Tuesday, 1 December 2015

Cold Tibet quickly becoming warm”

The rate of warming at the Tibetan plateau — the third largest concentration of ice after the south and north poles — is two times greater than the global average, observed a top Buddhist monk who is also an environmentalist. The river systems that flow from the Tibetan plateau go to countries like India, Pakistan, Myanmar, Cambodia and Vietnam.
Tibetan religious head and 17th Karmapa Ogyen Trinley Dorje said in an interview: “Given that the rate of warming in the Tibetan plateau is at least two times greater than the global average, we know flooding and droughts are bound to worsen.”
The 29-year-old Buddhist monk, the third most important Tibetan religious head who spent initial years of life in eastern Tibet, is upbeat about the United Nations Climate Change Conference.
“We are all looking forward to the Paris conference on climate change, which will begin at the end of this month to see if the world leaders will be willing to limit rising greenhouse gas emissions,” he said.
Climate researchers of the Central Tibetan Administration (CTA) say the Tibetan plateau is highly vulnerable to climate change. They have warned that over two-thirds of the glaciers could disappear by 2050.
The plateau has seen an increase in temperature of approximately 0.3 degrees Celsius every 10 years, says a researcher. In the past 50 years, the temperature has increased by 1.3 degrees Celsius, three times the global average, he said.
The Karmapa, who now resides in a monastery on the outskirts of this town, was born into a Tibetan nomad family. He loves to paint and pursues calligraphy and poetry.

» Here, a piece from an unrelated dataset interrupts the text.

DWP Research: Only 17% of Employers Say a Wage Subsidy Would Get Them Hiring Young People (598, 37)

The Tibetan with 46,000 glaciers makes it home to the third largest concentration of ice after the south and north poles.
Known as the water tower of Asia, it directly sustains over 150 million people and affects the lives of several billion downstream dwellers.
The Karmapa believes the effects of climate change on the Tibetan plateau will not occur in isolation.
“When we think about climate change impacts in mainland Asia, we should think deeply on the role of water in the region,” the Buddhist monk said.
Praying that a global agreement emerges when senior officials from almost 200 nations meet from November 30 to December 11 in Paris for climate talks, he said: “If there is one thing we now know about climate change it’s that its impacts do not discriminate on the basis of a nation’s wealth or power.”
The Karmapa, who fled Tibet and sought refuge in India in January 2000, is the spiritual head of the Karma Kagyu school, one of the four sects of Buddhism.